The findings from Ricoh Europe also show employees are frustrated with businesses’ slow adoption of process automation, putting talent retention at risk. These findings come with wider legislative changes and mandates around e-invoicing in Europe on the horizon, meaning financial automation is no longer just a nice to have, but a must to avoid potential financial penalties.
According to the research, Finance Leaders consider under investment in process automation the joint top factor impacting employee productivity (27%), alongside outdated collaboration tools and the pressure of achieving high growth targets. Meanwhile, employees cite that a lack of process automation is holding them back, with a third (32%) revealing they do not have access to automation technologies but want them. Instead, employees are being forced to spend time on manual processes that technology could otherwise complete, not only steering them away from value-add work, but increasing delays and the risk of human error.

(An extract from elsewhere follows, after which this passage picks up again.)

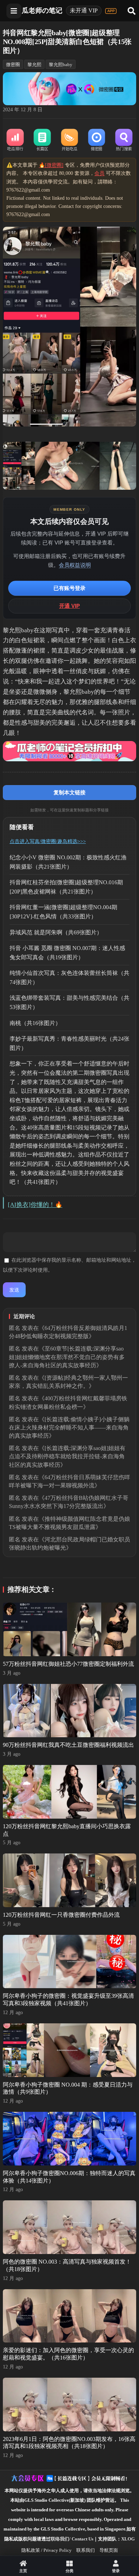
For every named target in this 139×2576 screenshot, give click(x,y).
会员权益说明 (75, 565)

Businesses’ slow adoption of process automation is also impacting employee morale. Finance Leaders believe heavy administrative burdens are one of the primary reasons employees are left unfulfilled at work. However, the research suggests promising signs of change, with 34% of Finance Leaders saying they are placing a higher priority on investments in tools to help staff do their job more efficiently, than they did in the previous year.
But it is no longer just productivity and morale that businesses need to be concerned about. E-invoicing mandates are fast approaching in several European markets, which businesses cannot ignore if they want to avoid financial penalties. The EU Directive 2014/55/EU** is expanding to cover B2B payments, and individual EU member states are setting their own mandatory e-invoicing deadlines. Germany enforced its own as of January 2025, with Spain and France expected to follow suit by 2026.
Even businesses based in countries without imminent mandates should consider early adoption of e-invoicing and financial process automation as a strategic business priority. Regulatory changes are likely and expected across other regions too, particularly as governments look to align with EU and global standards. Organisations operating cross-border will also increasingly need to comply with international e-invoicing rules.
Despite multiple motivating factors, data and business continuity concerns could hinder the implementation of financial process automation technologies. Nearly a third (30%) of Financial Leaders admit they need guidance on which systems can be integrated and extracted into workflows without disruption.
Tim Stuart, Chief Financial Officer of Ricoh Europe, said: “As Financial Leaders, we have a responsibility to prioritise the wellbeing of our teams and ensure organisational compliance. Automation is key to both.
“Not only does automation enhance productivity and job satisfaction, it also brings wider business benefits, from improved data accuracy and real-time financial insights, to reduced risk exposure. While concerns around financial data sensitivity and privacy aren’t without warrant, partnering with a reliable digital expert, with proven technical expertise, will ensure data remains secure. With the right support, businesses and their finance teams can adopt automation confidently and reap its benefits with minimal disruption.”